Recast the entries from the line containing "Image resolution: width=1918" through the line containing "color-slider-row is located" as a Markdown table with the columns Row and Entry line, skipping blank lines and leaving the pictures out.

** Opening Material supplied block **

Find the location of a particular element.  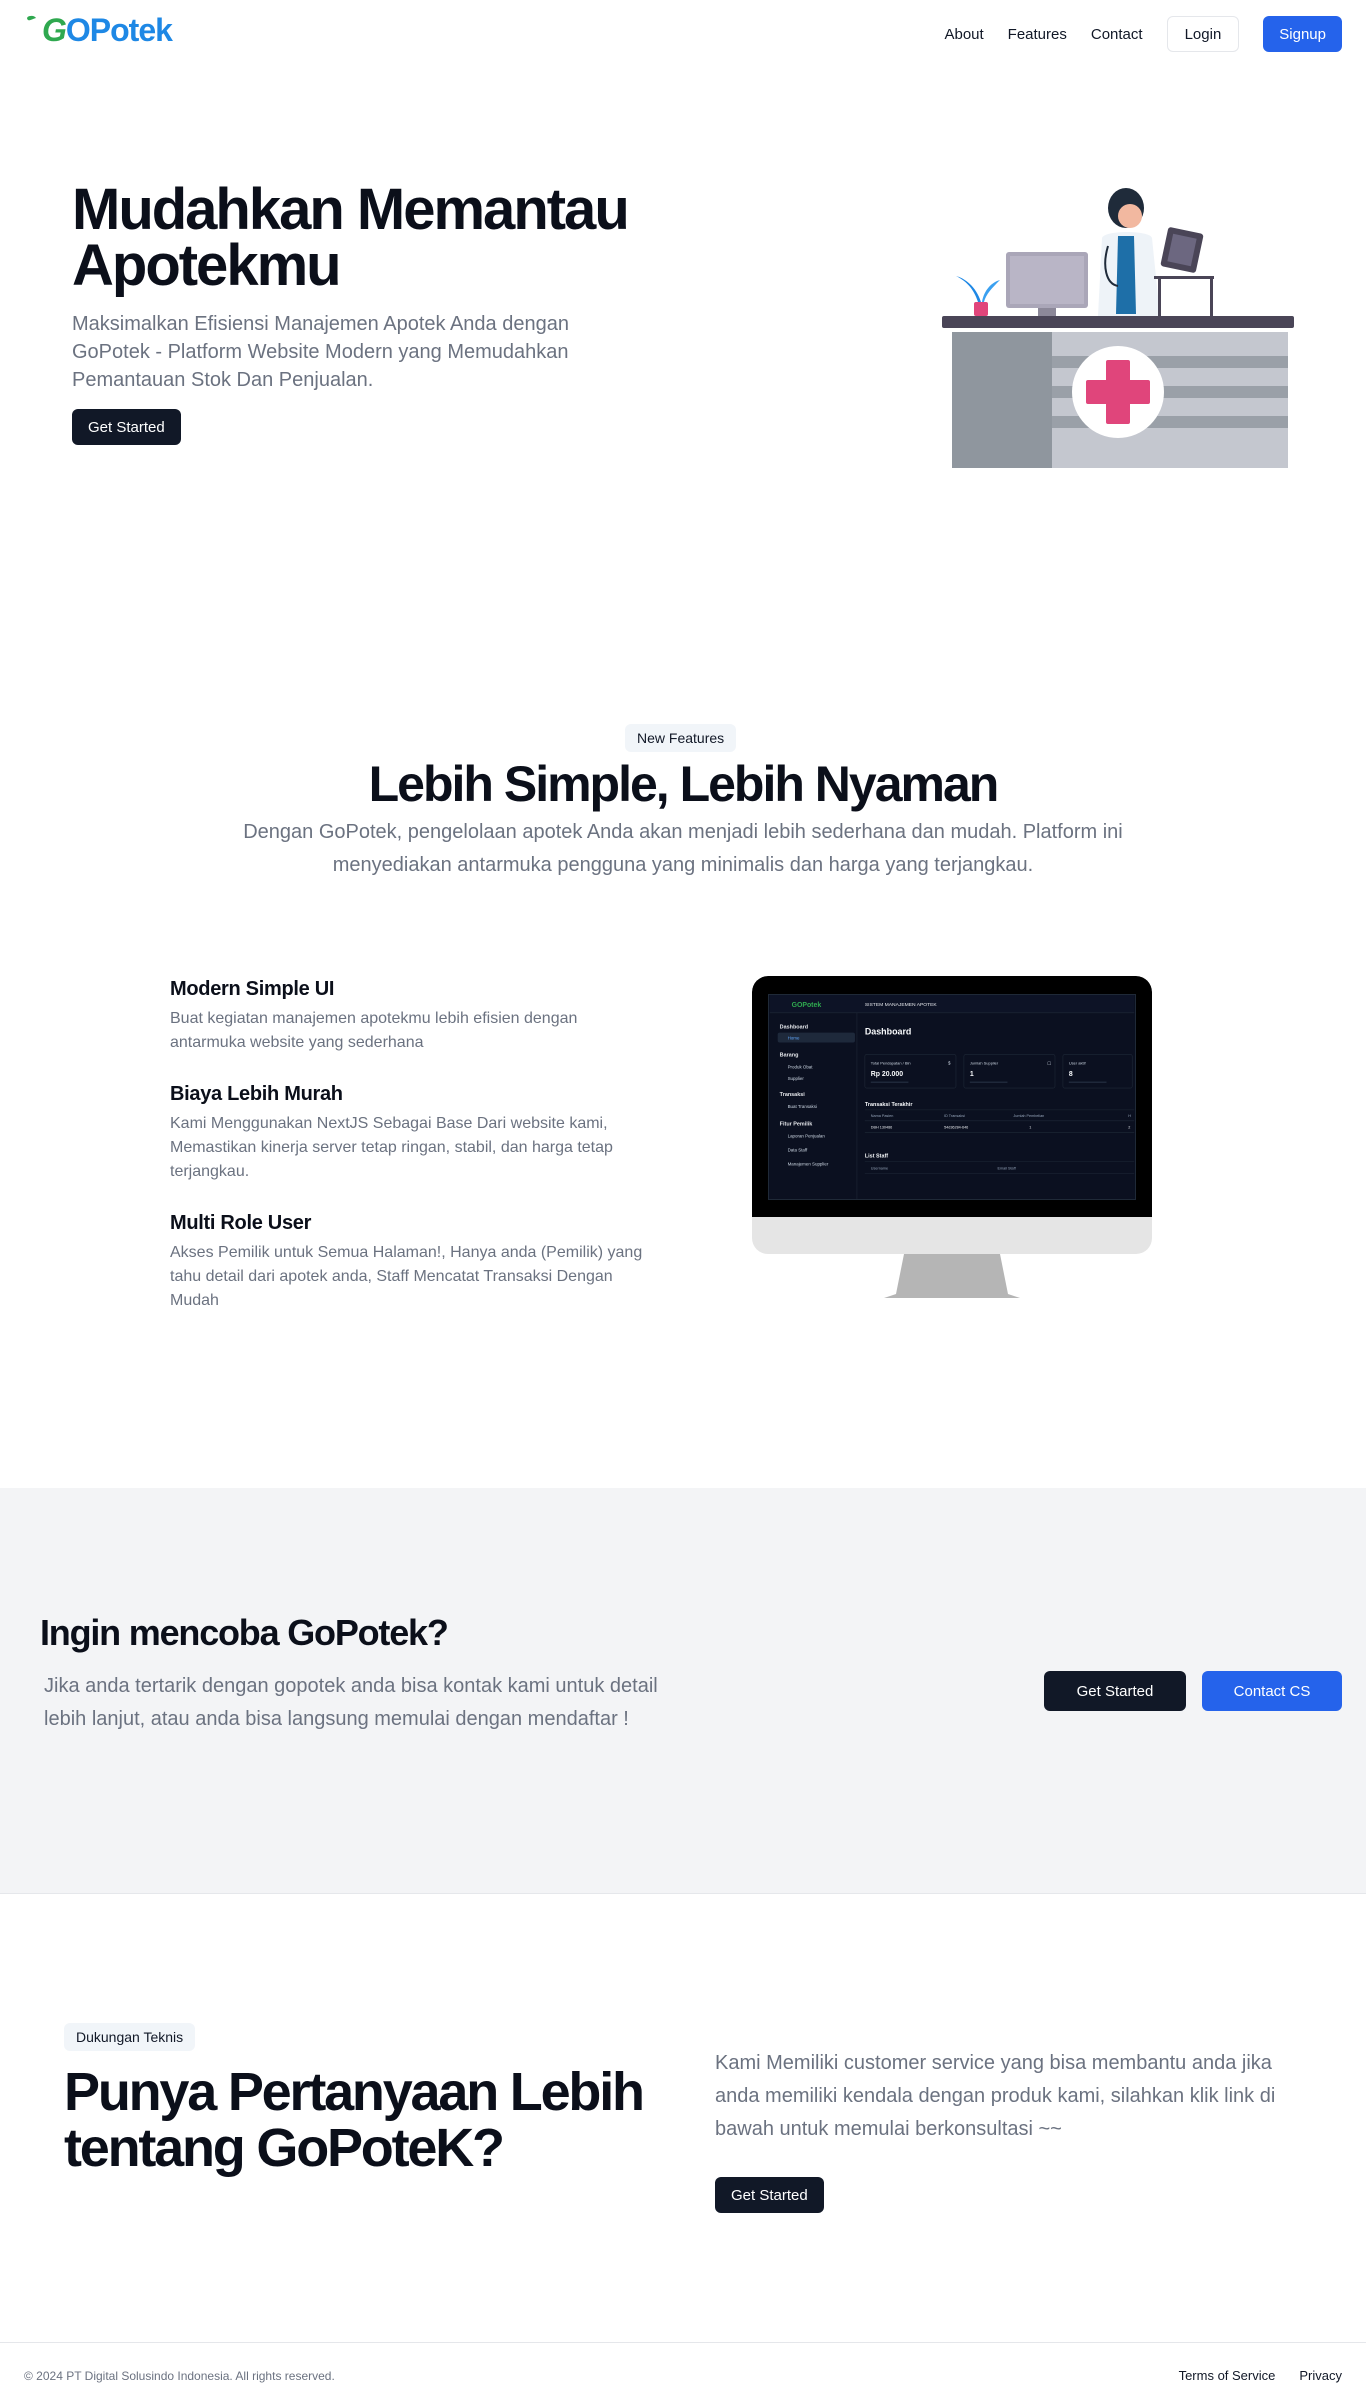

screen-side-produk: Produk Obat is located at coordinates (801, 1066).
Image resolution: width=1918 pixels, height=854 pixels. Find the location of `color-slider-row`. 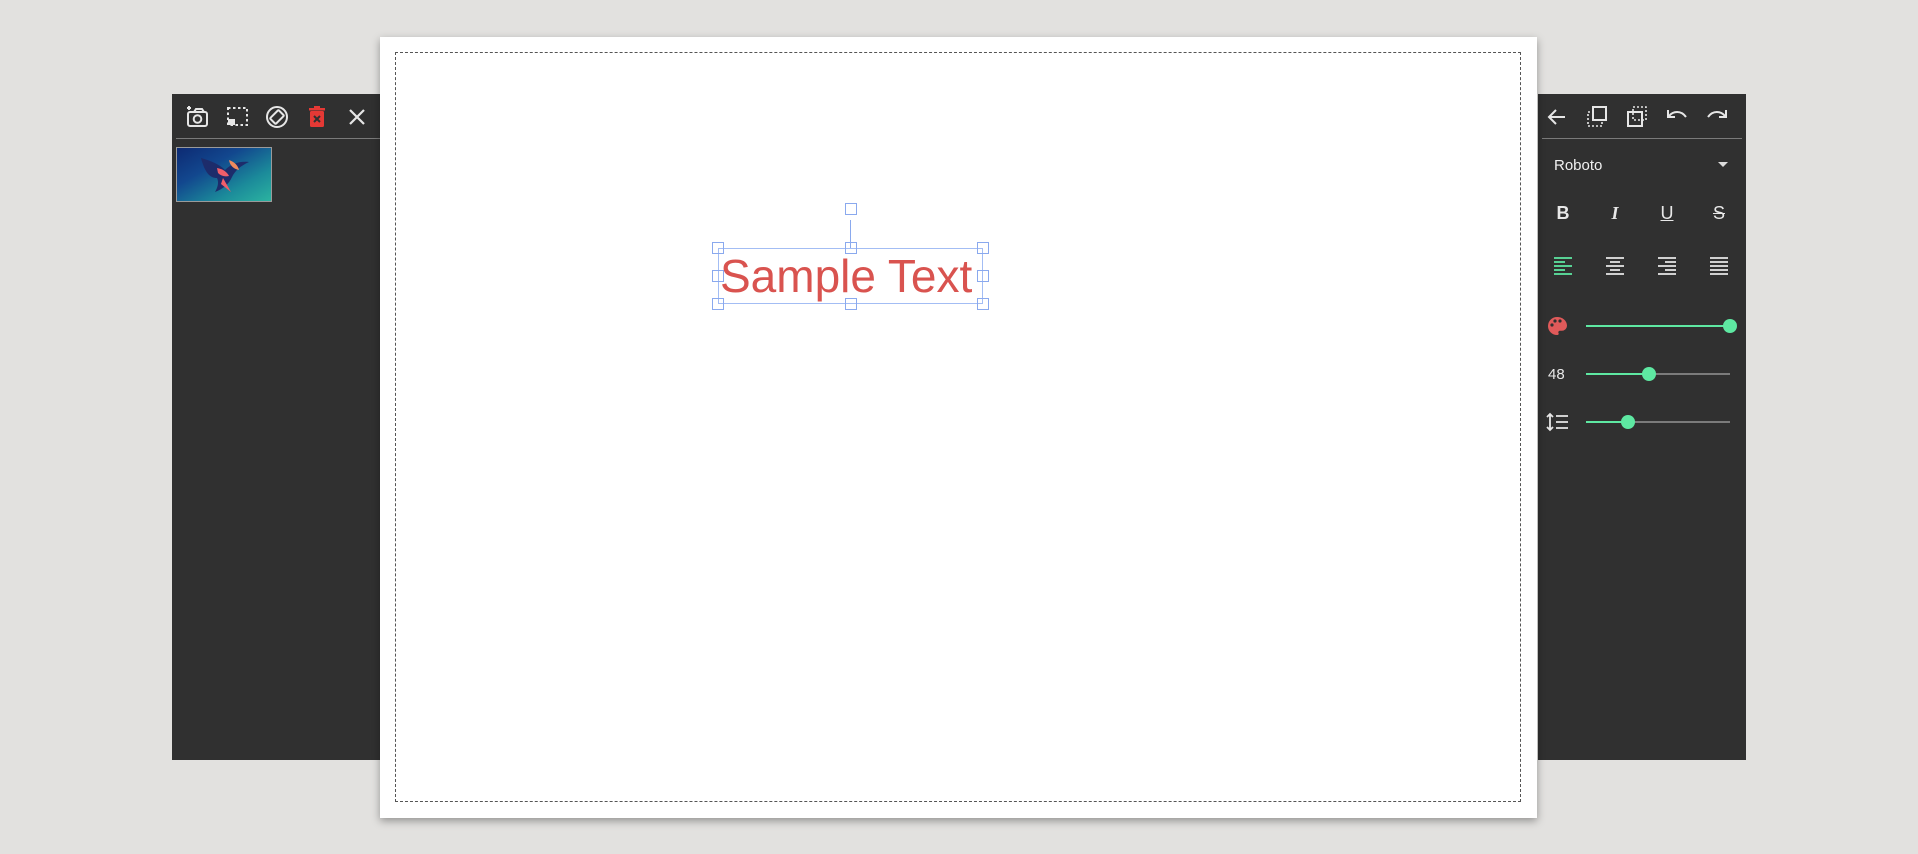

color-slider-row is located at coordinates (1642, 326).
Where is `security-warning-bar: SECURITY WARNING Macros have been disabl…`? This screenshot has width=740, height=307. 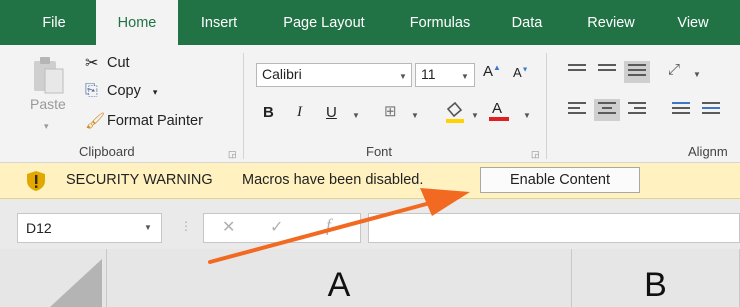 security-warning-bar: SECURITY WARNING Macros have been disabl… is located at coordinates (370, 181).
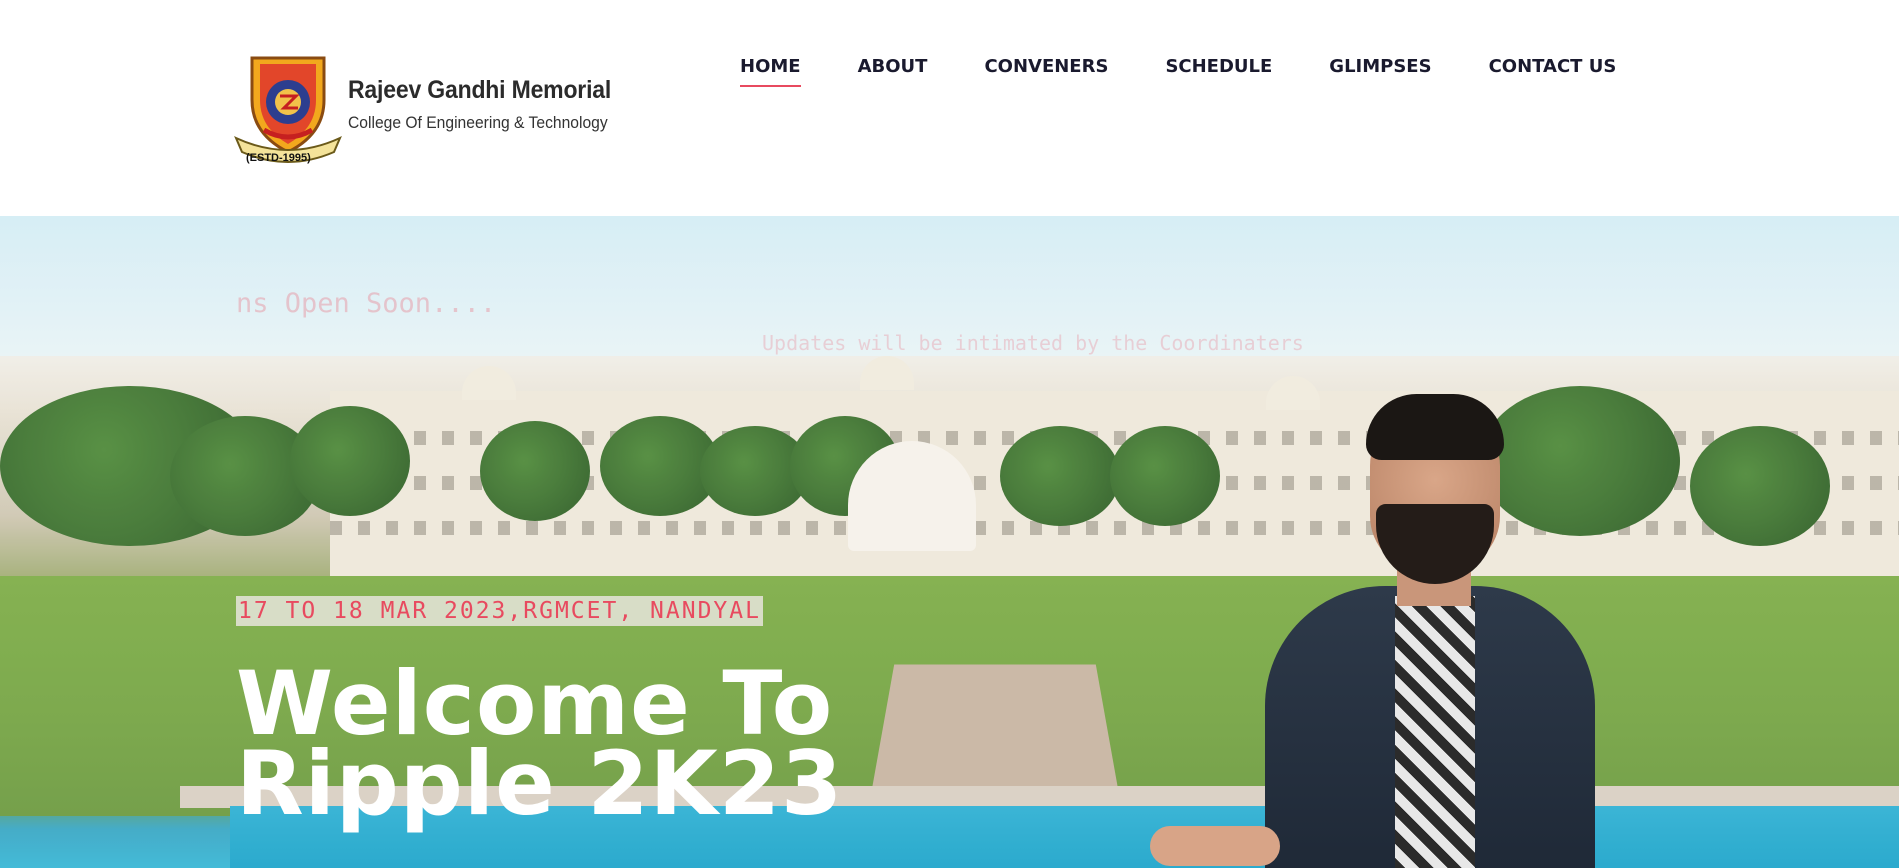 The height and width of the screenshot is (868, 1899). Describe the element at coordinates (1553, 72) in the screenshot. I see `nav-contact-us: CONTACT US` at that location.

** Closing Material supplied block **

> [Solution for this problem]:
| Row | Entry line |
|---|---|
| 1 | Image resolution: width=1918 pixels, height=854 pixels. Find the location of `color-slider-row`.  |
| 2 | color-slider-row is located at coordinates (1642, 326). |